しかしここにいる人間は、それが事実だと知っていた。
「人聞きが悪いも何も、事実なんだろ? 参謀次長の石原莞爾と組んで、いろいろと工作したって聞くぜ」
「うん、そうなんだ。ああいうのを馬が合うって言うんだろうね。よく2人で談笑してるんだけど、その内容がすごい悪辣なんだって」
「おお、俺もそう聞いとるぞ。しばしば作戦会議で、ごっつ悪どい提案をして、出席者をドン引きさせとるそうやないか」
「そうそう。参謀本部の魔王たちって、呼ぶ人もいるね」
「まったく、失敬だな、お前ら」
みんなにけなされて苦笑しているが、川島は大して気にしていないだろう。
しかし誰も味方しないのも可哀想なので、俺は擁護に回ることにした。
なにしろ俺も、数万のアメリカ将兵を殺し、アメリカ本土で山火事を引き起こしたのだから。

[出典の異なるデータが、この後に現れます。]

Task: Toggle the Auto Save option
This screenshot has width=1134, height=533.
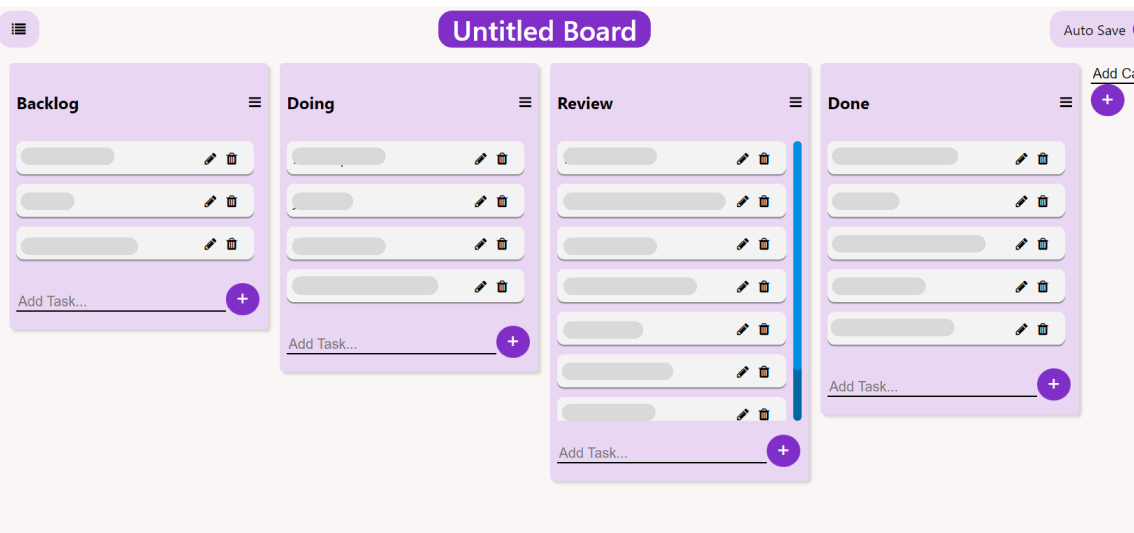Action: (1095, 30)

「そんなの参謀総長にとって、褒め言葉みたいなもんさ。実際に戦争が早く終わって、たくさんの人命も救われたんだ。それにアメリカを、合衆国と連合国に分裂できた。これはでかいよな」
「さすが祐一。よく分かってるな。アメリカを分断できたおかげで、その力をだいぶ削げた。おかげで戦後にまた牙をむく可能性が、だいぶ減ったって寸法さ」
そう言って誇る川島に、佐島が意地悪そうに言う。
「そんなこと言って、今後も謀略は継続してくんやろ? 連合が強気になっとるのも、お前のせいちゃうか?」
「さあ、それはどうかな?」
川島は余裕の表情で、とぼけてみせる。
まあ、実際に裏では、いろいろやっているんだろう。
すると中島が、ふいに話題を転換した。
「それにしても、ヒトラーのおかげで、新型戦車の活躍の場が、なくなっちゃったんだよね」
「ああ、1式重戦車か」
「そう。せっかくT34を蹂躙できると思ったのに」
「戦争がないんなら、それに越したことないやろう」
「そうなんだけどさぁ」
この7月、ドイツがソ連に攻めこんだため、ソ連は極東同盟に停戦を申し入れてきた。
予想はされていたので、ある程度、ソ連に譲歩させつつ、同盟は停戦を呑んだ。
おかげでソ連は東部戦線の兵力を西に回し、ウクライナでドイツと殴り合っている。
その結果、開発したばかりの1式重戦車を使うチャンスを失い、中島が残念がっているというわけだ。
すると今度は、後島が俺に話を振る。
「そういう意味では祐一も、烈風を披露する機会を失ったわけだろ?」
「まあ、そういうことになるな。今はジェット機の開発も進めてるから、”烈風”が戦うことは、もうないかもしれない」
「う~ん、ちょっともったいないよな」
海軍の方でも、新型艦載戦闘機として”烈風”が実用化されていた。
それは最大時速650キロ級の、新鋭戦闘機である。
アメリカとはもう1会戦ぐらいあるかと思い、急速に配備を進めていたのが、ムダになった形だ。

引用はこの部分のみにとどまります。